Kerri and I took a ceramics class recently!

I made a hypercube.

My instructor was... disappointed. The class was supposed to make a mug, or a bowl, something functional. But I had this idea in my head and couldn't shake it. The glaze turned out amazing (this iridescent blue that shifts in the light). I've been wondering if it would look even cooler painted in Vantablack.

Anyway. I've been noticing parallels between code and clay. They're both mediums. Vessels for ideas. You weren't thinking about hypercubes until you saw one on the coffee table, and now you might be picturing what a ceramic tesseract would even look like.

Both are malleable. When you're centering the clay, it's constantly moving, constantly responding. You push a little too hard and the whole thing wobbles off center. Same with code. You add a feature, refactor something, introduce a bug, fix three more. It's never static. It's never done.

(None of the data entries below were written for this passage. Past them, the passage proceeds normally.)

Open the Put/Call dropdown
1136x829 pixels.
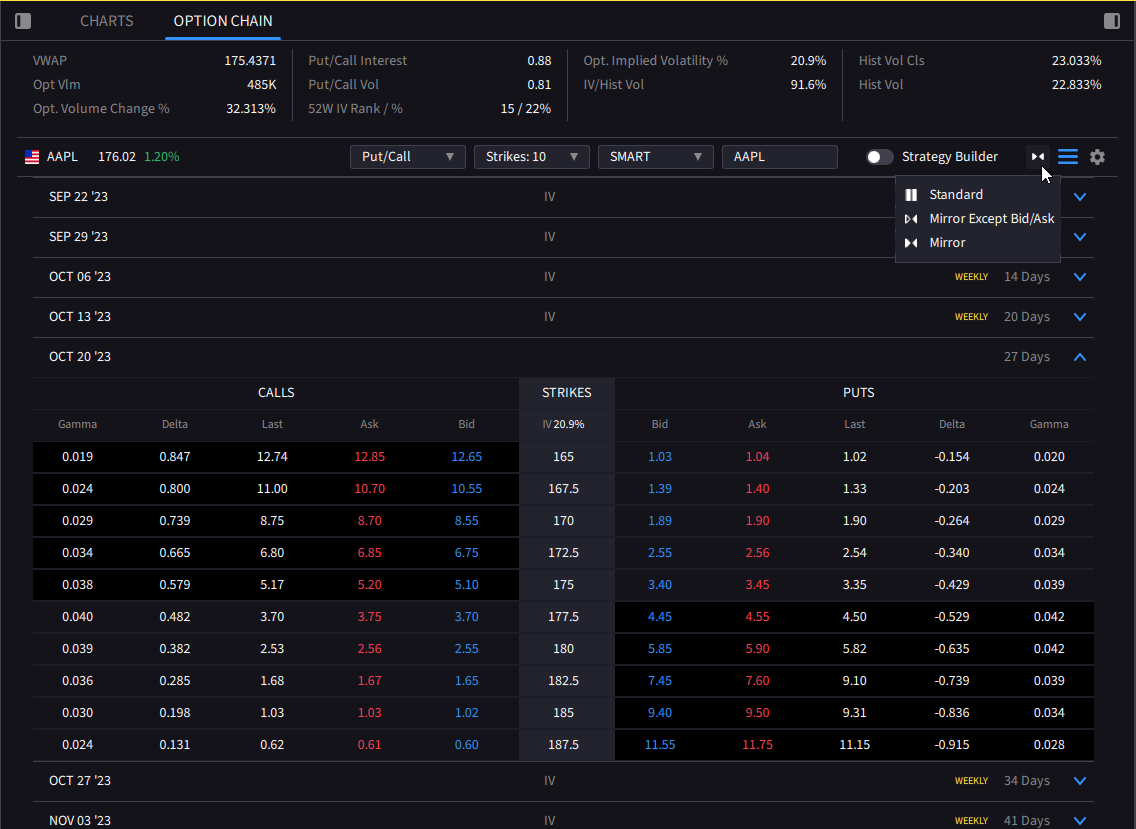pyautogui.click(x=408, y=157)
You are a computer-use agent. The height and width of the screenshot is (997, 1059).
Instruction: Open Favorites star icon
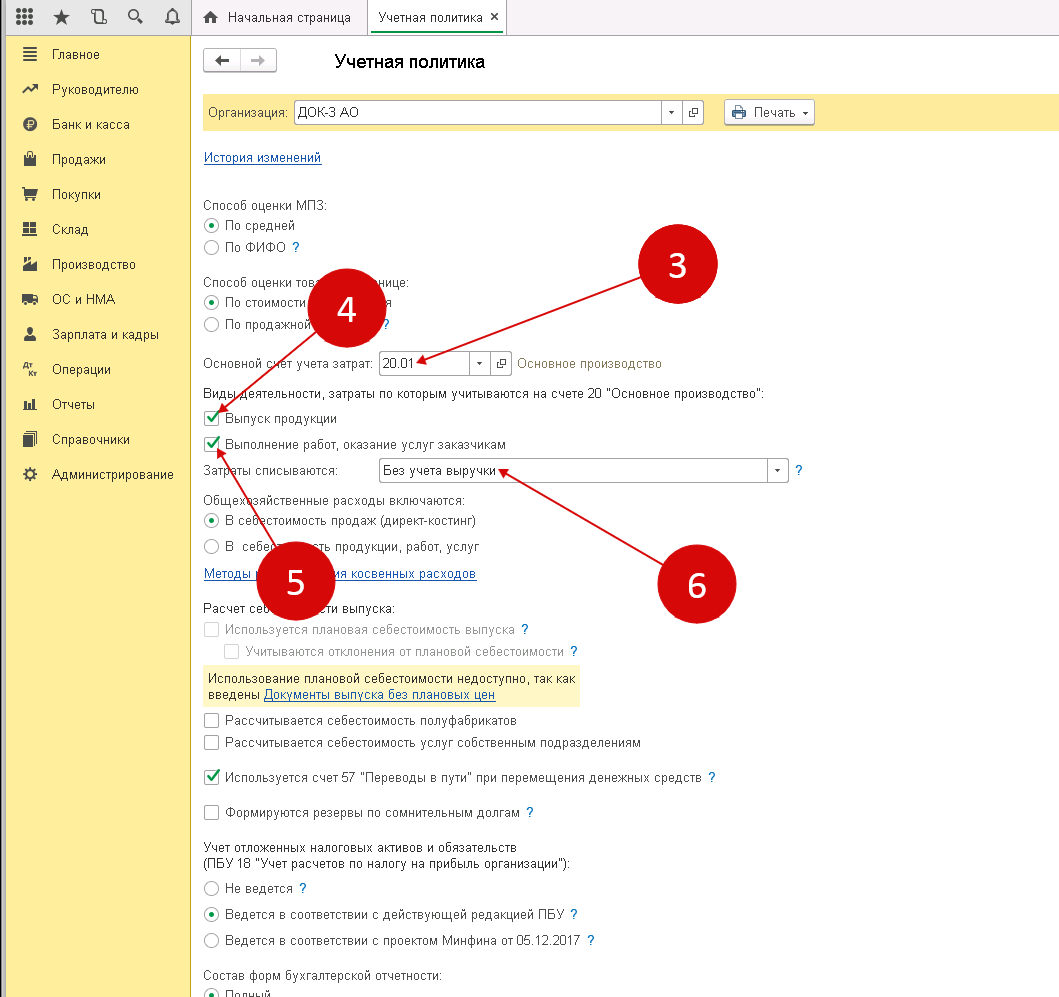pyautogui.click(x=61, y=17)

Clay breaks. A lot. My first few attempts collapsed on the wheel. One piece cracked in the kiln. I dropped another walking to my car. But nobody cries about it, you just start over. The clay doesn't care. It's just material waiting for the next idea.

You're gonna have a really bad time if you get too attached to it.

Code is the same way. We're so precious about it sometimes, like every line is sacred. But it's not. It's just text. Delete it. Rewrite it. Start fresh. The idea survives even when the implementation doesn't.

Before AI, we had to make every plate and coffee mug by hand. Every line of code, carefully typed. Every function, crafted manually.

Now? We've hit the industrial revolution of code.

When the industrial revolution came for pottery, factories started pumping out ceramics. Plates got cheap. Mugs became disposable. You'd think clay would have disappeared. Why bother with the slow, messy, manual process when machines could do it faster?

But clay didn't go away. Ceramics studios are everywhere now. People pay good money to throw pots on weekends. Kerri and I are proof. The craft got more valuable once it wasn't necessary anymore. When you don't have to make something by hand, choosing to makes it mean something.

Software engineers love to joke about automating themselves out of a job. Well, we're finally getting there. LLMs can write code. A lot of it, fast. The industrial revolution is here.

So what happens to us?

Maybe the same thing that happened to potters. The production work gets automated. The commodity code writes itself. But the craft remains. The weird ideas, the hypercubes, the things that don't fit in templates: that's still us. That's still human.

Honestly I think I'm going to like it more. I got into programming because I liked building things, not because I wanted to type boilerplate for the rest of my life. If AI handles the mugs, I can focus on the hypercubes.

The medium isn't going anywhere. It's just getting more interesting.